| WHAT TO PRODUCE |
I need the lines below from the one with "Instruction: Focus the Cardholder name field" down to the one with "Click the description" reproduced exactly, both ends included, and nothing else.

Collected data entries
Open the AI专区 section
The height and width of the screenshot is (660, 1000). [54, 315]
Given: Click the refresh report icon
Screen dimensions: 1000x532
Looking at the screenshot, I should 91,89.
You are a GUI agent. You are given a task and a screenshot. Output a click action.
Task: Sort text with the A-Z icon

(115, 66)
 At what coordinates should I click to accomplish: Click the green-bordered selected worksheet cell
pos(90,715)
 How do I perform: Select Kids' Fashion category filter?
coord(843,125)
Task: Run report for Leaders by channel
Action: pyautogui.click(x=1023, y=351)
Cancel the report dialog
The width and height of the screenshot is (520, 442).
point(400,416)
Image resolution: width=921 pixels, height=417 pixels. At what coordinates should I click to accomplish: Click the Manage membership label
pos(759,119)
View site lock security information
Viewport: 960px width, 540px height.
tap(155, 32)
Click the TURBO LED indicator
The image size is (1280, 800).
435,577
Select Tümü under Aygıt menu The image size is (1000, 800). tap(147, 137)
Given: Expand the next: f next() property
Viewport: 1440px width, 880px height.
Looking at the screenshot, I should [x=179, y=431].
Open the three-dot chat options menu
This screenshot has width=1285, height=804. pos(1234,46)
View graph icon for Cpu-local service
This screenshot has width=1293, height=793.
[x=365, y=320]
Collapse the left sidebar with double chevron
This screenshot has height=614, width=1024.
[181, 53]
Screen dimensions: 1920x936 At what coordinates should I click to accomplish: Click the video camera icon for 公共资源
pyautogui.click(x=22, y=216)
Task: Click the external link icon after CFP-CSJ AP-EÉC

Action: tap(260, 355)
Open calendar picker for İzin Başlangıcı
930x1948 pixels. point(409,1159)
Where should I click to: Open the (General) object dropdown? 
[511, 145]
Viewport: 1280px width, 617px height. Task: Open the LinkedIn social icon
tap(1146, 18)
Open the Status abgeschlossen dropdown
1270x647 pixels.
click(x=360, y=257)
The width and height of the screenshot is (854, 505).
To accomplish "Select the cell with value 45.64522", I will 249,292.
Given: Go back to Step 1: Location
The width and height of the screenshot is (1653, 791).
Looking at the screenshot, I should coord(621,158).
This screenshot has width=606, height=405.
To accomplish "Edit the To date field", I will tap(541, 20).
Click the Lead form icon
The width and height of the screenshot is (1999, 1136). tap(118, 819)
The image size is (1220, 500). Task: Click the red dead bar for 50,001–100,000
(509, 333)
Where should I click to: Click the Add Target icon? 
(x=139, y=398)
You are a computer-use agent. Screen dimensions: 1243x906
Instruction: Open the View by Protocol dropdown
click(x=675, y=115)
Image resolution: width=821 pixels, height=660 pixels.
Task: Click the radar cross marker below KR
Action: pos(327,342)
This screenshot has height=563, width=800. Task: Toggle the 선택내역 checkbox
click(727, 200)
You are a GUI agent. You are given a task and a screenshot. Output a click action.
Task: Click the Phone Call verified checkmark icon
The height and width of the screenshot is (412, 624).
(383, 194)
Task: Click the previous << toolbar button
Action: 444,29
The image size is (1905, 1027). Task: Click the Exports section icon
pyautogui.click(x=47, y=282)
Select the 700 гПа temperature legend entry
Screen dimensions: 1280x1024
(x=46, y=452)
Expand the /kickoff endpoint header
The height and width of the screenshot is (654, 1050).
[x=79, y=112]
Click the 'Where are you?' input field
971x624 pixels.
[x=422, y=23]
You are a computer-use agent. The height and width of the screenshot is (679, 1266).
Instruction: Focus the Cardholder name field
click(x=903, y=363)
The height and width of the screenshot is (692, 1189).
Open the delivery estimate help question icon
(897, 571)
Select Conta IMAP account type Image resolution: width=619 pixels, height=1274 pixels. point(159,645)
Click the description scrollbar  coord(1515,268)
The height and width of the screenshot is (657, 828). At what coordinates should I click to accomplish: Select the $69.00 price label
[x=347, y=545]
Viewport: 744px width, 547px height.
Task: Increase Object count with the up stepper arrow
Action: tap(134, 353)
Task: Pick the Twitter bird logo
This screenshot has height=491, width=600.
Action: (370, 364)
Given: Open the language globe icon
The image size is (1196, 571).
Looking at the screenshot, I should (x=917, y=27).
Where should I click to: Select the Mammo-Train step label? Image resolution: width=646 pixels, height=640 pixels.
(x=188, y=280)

| RESPONSE TO THIS TASK |
Instruction: Focus the Cardholder name field
click(x=903, y=363)
The height and width of the screenshot is (692, 1189).
Open the delivery estimate help question icon
(897, 571)
Select Conta IMAP account type Image resolution: width=619 pixels, height=1274 pixels. point(159,645)
Click the description scrollbar  coord(1515,268)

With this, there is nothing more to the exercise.